The Supreme Court explicitly defined the government’s informational interest in disclosure as “increas[ing] the fund of information concerning those who support the candidates,” such that voters can better define “the candidates’ constituencies.”[106] Consequently, the Court restricted the government’s informational interest to situations involving “spending that is unambiguously related to the campaign of a particular… candidate,”[107] because it was only in that context that disclosure would provide any information about a candidate’s supporters. The Proposed Rule departs from this informational interest and will produce two primary types of “junk disclosure.” First, the bill requires reporting of very minor donors, making detecting major donors more difficult. Second, the bill incorrectly assumes that giving to an organization, without earmarking or some other indicia of support for a particular communication, is support for all the speech by the organization.

First, if disclosure information is to tip voters as to major sources of financial support, muddying up the report’s contents with many relatively small donors runs counter to this aim. In effect, this amounts to “junk disclosure”—disclosure that is primarily used by other parties to look for potential donors and by prying neighbors to search their fellow citizens’ political activity and affiliations. The Proposed Rule’s low thresholds for disclosure frustrates the very purpose of disclosure: to inform the electorate of a candidate’s high-dollar backers. In fact, the Proposed Rule makes it more difficult for voters to identify those supporters because it reports low-level donors, obfuscating the major donors on the list.

A simple test is this: in all of the stories about money in politics in the past two elections, did any express alarm about persons donating $200 or even $5,000? I suggest that the answer is no. It is difficult to argue that public reporting on contributions to organizations speaking on issues (especially at such low thresholds), which also do not advocate for or against candidates, advances the legitimate purposes of informing the public or preventing corruption.

Second, the Proposed Rule creates “junk disclosure” by associating donors with speech over which they have no control. By mandating general donor disclosure, and not just the listing of those who earmarked their money for campaign activity, the state mistakes general support for an organization with support for a specific advertisement.

For example, consider a hypothetical New Mexico cattle rancher: a proud, life-long Democrat, who donates to the New Mexico Cattle Growers’ Association (“NMCGA”). This cattle rancher then finds himself listed as a supporter of Republican candidates in news accounts because the NMCGA ran an issue ad that mentioned Republican legislators. Or consider a Republican worker who supports her labor union for its work in helping her bargain for better pay. But one day she is associated with opposing Republican candidates because her union urged opposition to a right-to-work bill supported by a few Republicans. In both situations, neither of these individuals knew about or agreed with the organization’s specific position. They instead opted to donate to these groups not because they agree with everything their trade association or their labor union does, or particular policy positions they take, but because on balance they think these organizations provide a voice for their views. But, under the Proposed Rule, they may be listed as supporting communications they disagree with, simply because they support the organization making the advertisement.

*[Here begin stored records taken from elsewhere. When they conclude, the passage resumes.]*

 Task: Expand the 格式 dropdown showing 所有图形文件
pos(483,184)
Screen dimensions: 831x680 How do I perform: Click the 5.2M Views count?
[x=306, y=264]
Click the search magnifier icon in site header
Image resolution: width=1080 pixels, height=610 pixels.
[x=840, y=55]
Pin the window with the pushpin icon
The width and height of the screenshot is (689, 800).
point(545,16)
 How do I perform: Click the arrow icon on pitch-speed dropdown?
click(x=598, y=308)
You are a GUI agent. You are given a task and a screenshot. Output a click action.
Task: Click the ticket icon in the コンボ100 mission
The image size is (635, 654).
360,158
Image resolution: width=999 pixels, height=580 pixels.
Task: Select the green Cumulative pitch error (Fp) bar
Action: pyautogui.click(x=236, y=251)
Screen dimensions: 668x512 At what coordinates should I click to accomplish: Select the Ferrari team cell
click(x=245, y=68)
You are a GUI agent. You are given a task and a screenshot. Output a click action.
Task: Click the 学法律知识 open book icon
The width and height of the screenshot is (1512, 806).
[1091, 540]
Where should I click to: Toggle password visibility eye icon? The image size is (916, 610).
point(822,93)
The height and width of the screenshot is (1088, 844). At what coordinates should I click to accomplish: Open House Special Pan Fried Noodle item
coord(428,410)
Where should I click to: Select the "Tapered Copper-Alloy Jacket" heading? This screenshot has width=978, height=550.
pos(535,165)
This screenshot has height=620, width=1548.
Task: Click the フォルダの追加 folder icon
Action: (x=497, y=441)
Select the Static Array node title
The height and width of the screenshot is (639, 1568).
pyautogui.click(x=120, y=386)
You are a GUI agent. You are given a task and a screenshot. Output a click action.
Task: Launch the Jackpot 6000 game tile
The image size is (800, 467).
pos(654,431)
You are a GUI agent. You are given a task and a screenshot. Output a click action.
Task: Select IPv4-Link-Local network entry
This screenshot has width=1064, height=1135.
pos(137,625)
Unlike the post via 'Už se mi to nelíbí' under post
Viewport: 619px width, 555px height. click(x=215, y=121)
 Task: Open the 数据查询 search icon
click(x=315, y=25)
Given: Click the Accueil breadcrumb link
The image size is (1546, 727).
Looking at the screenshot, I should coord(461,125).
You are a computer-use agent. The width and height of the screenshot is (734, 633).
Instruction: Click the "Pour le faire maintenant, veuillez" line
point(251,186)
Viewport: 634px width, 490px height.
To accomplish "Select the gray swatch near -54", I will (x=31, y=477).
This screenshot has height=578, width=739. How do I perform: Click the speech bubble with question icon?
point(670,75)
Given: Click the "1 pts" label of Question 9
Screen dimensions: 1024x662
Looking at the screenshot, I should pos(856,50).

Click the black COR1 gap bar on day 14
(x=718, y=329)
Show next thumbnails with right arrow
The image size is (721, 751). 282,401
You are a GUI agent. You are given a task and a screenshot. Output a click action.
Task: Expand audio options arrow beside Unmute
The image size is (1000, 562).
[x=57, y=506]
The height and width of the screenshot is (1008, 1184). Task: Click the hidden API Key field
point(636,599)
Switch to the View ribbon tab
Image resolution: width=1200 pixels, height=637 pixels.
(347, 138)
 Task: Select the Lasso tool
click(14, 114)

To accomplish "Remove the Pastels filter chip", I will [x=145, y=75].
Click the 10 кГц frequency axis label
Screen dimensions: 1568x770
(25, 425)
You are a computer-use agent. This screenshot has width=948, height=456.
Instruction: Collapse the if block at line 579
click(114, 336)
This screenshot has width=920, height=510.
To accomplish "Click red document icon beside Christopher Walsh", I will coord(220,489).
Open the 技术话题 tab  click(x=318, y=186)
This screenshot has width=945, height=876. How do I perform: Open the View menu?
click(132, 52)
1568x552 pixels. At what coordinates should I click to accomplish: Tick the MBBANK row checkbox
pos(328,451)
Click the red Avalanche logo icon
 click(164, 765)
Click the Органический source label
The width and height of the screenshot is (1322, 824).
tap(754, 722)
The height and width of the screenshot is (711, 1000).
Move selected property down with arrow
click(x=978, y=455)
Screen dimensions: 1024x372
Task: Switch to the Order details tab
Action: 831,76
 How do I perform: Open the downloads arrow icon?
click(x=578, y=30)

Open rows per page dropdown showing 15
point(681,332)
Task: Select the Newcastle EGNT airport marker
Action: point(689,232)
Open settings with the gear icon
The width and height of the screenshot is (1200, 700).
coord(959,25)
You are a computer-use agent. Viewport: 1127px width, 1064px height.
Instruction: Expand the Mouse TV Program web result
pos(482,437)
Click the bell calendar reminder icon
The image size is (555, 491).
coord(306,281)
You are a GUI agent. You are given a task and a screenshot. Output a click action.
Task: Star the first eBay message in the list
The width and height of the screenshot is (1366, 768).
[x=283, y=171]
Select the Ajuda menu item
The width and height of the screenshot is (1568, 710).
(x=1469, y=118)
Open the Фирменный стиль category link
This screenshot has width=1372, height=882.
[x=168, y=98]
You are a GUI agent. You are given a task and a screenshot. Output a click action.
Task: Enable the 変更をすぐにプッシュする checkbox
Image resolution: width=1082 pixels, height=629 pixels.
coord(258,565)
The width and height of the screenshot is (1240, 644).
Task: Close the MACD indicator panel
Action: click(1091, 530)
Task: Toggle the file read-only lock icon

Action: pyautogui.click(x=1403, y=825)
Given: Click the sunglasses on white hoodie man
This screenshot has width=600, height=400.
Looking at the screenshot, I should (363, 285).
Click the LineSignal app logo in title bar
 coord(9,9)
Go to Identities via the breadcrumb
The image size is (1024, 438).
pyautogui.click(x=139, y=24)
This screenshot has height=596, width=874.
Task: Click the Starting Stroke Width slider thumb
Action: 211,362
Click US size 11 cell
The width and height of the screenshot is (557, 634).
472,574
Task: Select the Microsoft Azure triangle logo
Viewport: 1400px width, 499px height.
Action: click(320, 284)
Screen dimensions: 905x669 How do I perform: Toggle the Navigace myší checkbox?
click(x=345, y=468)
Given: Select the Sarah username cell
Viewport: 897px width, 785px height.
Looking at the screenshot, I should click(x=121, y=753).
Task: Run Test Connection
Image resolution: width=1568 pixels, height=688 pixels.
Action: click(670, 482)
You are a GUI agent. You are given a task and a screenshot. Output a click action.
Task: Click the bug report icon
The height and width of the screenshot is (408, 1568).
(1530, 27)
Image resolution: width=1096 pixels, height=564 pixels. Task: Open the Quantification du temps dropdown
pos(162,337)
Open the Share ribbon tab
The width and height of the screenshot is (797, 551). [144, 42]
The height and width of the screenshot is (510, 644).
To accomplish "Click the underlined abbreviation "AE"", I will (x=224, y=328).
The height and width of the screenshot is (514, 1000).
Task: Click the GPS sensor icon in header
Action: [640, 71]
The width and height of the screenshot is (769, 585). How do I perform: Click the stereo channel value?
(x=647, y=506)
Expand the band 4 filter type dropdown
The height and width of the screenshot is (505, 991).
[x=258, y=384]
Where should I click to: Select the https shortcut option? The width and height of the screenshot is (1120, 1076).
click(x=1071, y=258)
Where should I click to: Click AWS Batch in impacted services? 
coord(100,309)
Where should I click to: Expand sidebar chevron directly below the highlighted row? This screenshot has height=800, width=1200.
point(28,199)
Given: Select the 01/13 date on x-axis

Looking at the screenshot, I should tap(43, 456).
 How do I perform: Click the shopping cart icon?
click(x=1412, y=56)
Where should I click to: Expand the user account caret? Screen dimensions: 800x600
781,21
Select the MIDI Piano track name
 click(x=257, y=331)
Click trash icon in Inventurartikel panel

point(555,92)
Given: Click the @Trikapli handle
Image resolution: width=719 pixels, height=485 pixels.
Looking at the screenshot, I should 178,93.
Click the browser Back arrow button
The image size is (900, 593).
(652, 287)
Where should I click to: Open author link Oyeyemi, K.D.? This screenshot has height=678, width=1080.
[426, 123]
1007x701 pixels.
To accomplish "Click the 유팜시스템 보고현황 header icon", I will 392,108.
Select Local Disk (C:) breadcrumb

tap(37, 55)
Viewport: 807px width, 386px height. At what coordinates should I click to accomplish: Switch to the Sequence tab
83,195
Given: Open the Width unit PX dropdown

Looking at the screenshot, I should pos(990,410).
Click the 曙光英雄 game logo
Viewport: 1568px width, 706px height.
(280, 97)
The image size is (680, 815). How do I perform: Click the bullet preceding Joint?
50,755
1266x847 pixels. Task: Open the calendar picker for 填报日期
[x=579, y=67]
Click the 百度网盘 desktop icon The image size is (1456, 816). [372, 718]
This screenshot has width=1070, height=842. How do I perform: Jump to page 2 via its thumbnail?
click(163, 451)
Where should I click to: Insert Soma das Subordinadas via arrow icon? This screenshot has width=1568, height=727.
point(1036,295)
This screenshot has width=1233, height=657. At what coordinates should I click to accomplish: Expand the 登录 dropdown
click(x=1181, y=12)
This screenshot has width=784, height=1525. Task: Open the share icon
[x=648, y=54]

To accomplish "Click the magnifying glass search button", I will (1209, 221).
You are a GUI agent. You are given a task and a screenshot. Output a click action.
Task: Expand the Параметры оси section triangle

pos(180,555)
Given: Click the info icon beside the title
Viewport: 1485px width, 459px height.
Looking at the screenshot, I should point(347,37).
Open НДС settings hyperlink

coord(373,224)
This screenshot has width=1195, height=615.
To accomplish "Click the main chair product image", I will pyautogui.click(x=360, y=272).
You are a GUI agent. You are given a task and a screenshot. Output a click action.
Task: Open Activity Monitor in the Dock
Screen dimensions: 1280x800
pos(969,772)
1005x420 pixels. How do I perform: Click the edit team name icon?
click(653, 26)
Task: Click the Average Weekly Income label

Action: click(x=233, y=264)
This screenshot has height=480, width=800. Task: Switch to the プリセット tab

When we speak of political committees and political parties, we can be reasonably assured that all donors to such organizations intend for their contributions to be used for political purposes. The same is not true of donors to 501(c) membership organizations and other forms of incorporated advocacy groups. However, if a group decides to engage in the extremely broad types of communications covered in the Proposed Rule starting at the low level of $1,000,[108] all or many of its donors over a $200 threshold could potentially be made public.[109] Further, all donors over $5,000 will be disclosed, regardless of whether their donations were earmarked for the purpose of furthering an independent expenditure.[110] This is not only contrary to the federal disclosure system, it is suspect under Tenth Circuit precedent.[111]

To publicly identify these individuals with expenditures of which they had no advance knowledge, and which they may even oppose, is unfair to these citizens and misleads the public. The disclosure serves little purpose other than to provide a basis for official or private harassment.

IV. The “coordinated expenditure” definition is vague and would be better served by following the definition and safe harbors provided by the federal regulation of “coordination.”

The Proposed Rule uses vague and broad terms in defining “coordinated expenditure”—a term so broad as to chill protected speech and violate the First Amendment.  A much better means of ensuring the independence of independent expenditures is to follow the multi-factor test used by the federal government in the oversight of federal campaigns. This important tweak to the Proposed Rule will ensure the citizens of New Mexico may continue to speak freely while providing a system to regulate coordinated expenditures.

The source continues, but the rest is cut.